Wild Country (The World of the Others #2)- Anne Bishop Page 0,29

you can do, about finding out if you have enough grit and backbone—and common sense—to survive what you’ll be facing every single day.”

She felt her temper heat and struggled to keep it controlled. “I survived the academy. I can survive whatever is out there.”

Burke studied her for a long time. “Let’s find out.”

* * *

* * *

Not having a service weapon of her own, she had accepted Captain Burke’s when he offered to let her use it. He’d made no comment about that except to say that he didn’t think she would have a problem acquiring a weapon in Bennett and it probably was best not to have one with her on the train.

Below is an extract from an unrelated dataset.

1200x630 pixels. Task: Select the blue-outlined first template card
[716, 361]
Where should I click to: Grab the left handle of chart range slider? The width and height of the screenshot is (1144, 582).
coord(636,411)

After the shooting range, Burke drove her to a gym where Officers Karl Kowalski and Michael Debany tested her hand-to-hand and self-defense skills. It wasn’t textbook academy. Some of the moves they threw at her were down and dirty, the kind of moves a person used to survive. They didn’t spare her from getting bruises, but she sensed that they weren’t trying to inflict an injury that would prevent her from taking the job.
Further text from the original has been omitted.